この度彼とお会いする前に彼の収めた仏像を拝見したく御寺さんを御紹介いただきました。近在では、二つの御寺にお納めしていると言います。ともに真言宗智山派の御寺でした。真言宗は、空海の弘法大師が広めた仏教です。高野山の密教として覚えています。ひとつは、大田原市湯津上の霊牛山威徳院極楽寺です。室町時代より天神宮、富士権現も管理しており二社一寺の形態ですが、ご本尊は虚空蔵菩薩(こくぞうぼさつ)。朝倉仏師の大威徳明王、妙見菩薩等が安置されています。ともに大きな仏像でともに一木造りの仏像です。特に大威徳明王は、一木ですが、仏様の後ろの飾りも付け足したものではありません。牛は横広ですので、首のところだけは嵌め込んでいます。いずれにせよ、一木造りの素晴らしい仏像です。

妙見菩薩像
大威徳明王像
もうひとつは、大田原市の竜泉寺に4体が安置されています。竜泉寺は、城主大田原家の累代の祈願所として庇護され寺運が隆盛した寺院です。寺宝である「紙本著色大田原資清と一族の肖像画」は、江戸時代中期に絵師卯親子破傘翁(小川破傘)によって描かれたもので大田原市指定文化財に指定されています。朝倉仏師の仏像画像はご紹介できませんが、素敵なものでした。

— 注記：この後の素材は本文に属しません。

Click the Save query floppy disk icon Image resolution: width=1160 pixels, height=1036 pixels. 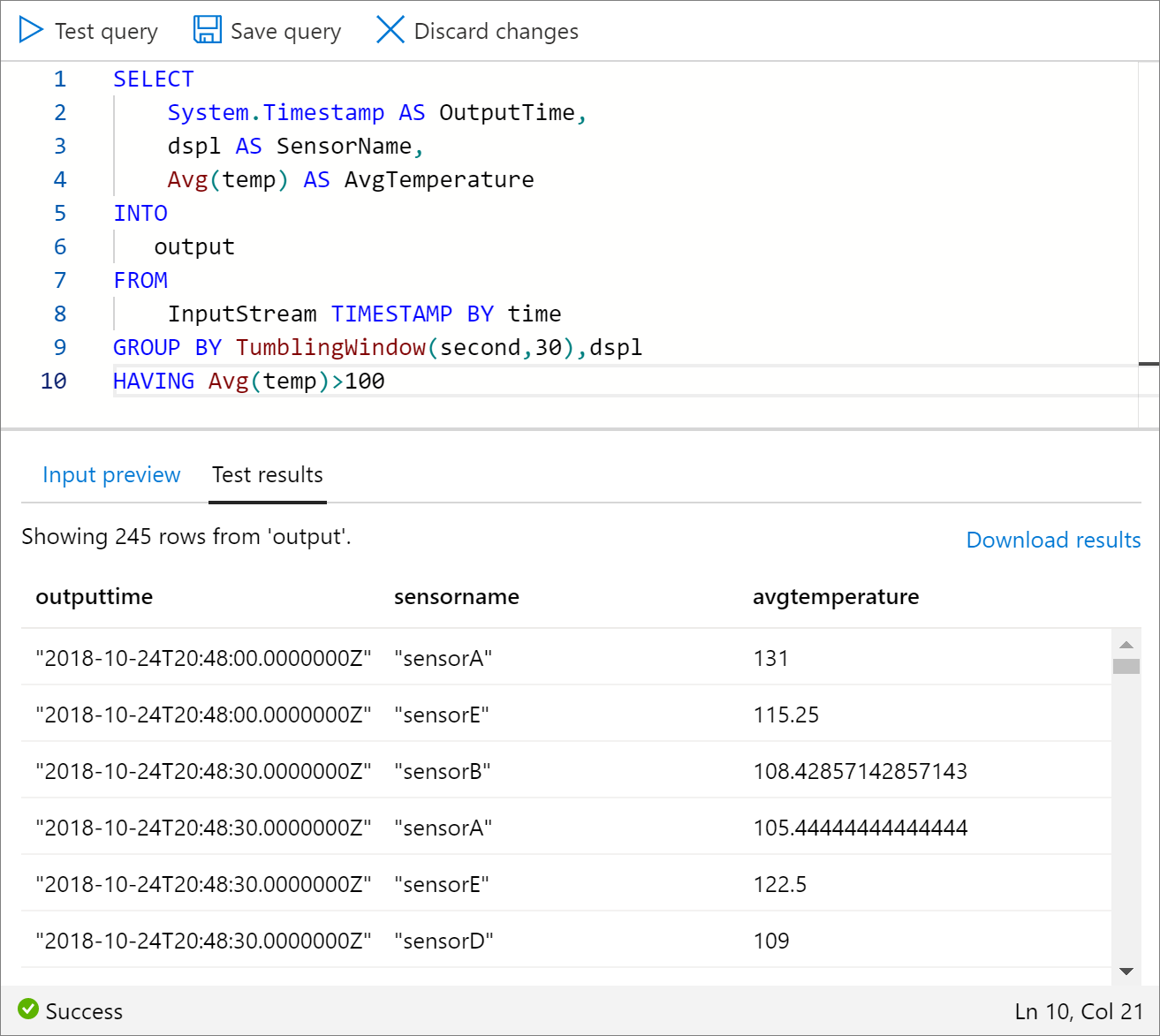(x=208, y=30)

彼の手法は、一木造りです。頭部から彫始めて行きます。
木彫仏像は、大きく一木造りと寄せ木造りとの2種類があると聞きます。寄木造りであれば、分業が出来るのですが、一木造りはひとりで彫あげることになります。したがって、完成までの時間が大きく異なります。
鎌倉時代の有名な仏像がありますが、工房の職人集団が作りました。
東大寺の主要伽藍焼失後に僅か2カ月で仏像を建立しています。
寄木造りだからでしょう。
(ここに有名な東大寺の仏像建立の運慶の著述があります。)
治承4年(1180年)の南都焼討で主要伽藍を焼失した東大寺復興造仏には、康慶を中心とする奈良仏師が携わっている。建久5年(1194年)から翌年にかけて、東大寺南中門二天像が造立されたが、このうち西方天担当の小仏師として「雲慶」の名が記録にみえる。建久7年(1196年)には康慶の主導で、快慶、定覚らとともに東大寺大仏の両脇侍像(如意輪観音、虚空蔵菩薩)と大仏殿四隅に安置する約14メートルに及ぶ四天王像の造立という大仕事に携わる。運慶は父康慶とともに虚空蔵菩薩像の大仏師を務め、四天王像のうち増長天の大仏師を担当している(『鈔本東大寺要録』『東大寺続要録』)。以上の諸像はその後建物とともに焼失して現存しない(快慶作金剛峯寺像、海住山寺像をはじめ大仏殿像の形式を模したといわれる四天王像が多く造られ、「大仏殿様四天王像」と称される)。現存するこの時期の作品としては建仁3年(1203年)造立の東大寺南大門金剛力士(仁王)像がある。造高約8.5メートルに及ぶ巨像2躯は、1988年から1993年にかけて解体修理が実施された。その結果、阿形像の持物の金剛杵内面の墨書や吽形像の像内納入経巻の奥書から、運慶、快慶、定覚、湛慶(運慶の子)の4名が大仏師となり、小仏師多数を率いてわずか2か月で造立したものであることがあらためて裏付けられた。4人の大仏師の役割分担については諸説あるが、運慶が両像の制作の総指揮にあたったものと考えられている。この功績により、建仁3年(1203年)の東大寺総供養の際、運慶は僧綱の極位である法印に任ぜられた。これは奈良仏師系統の仏師として初めてのことであった。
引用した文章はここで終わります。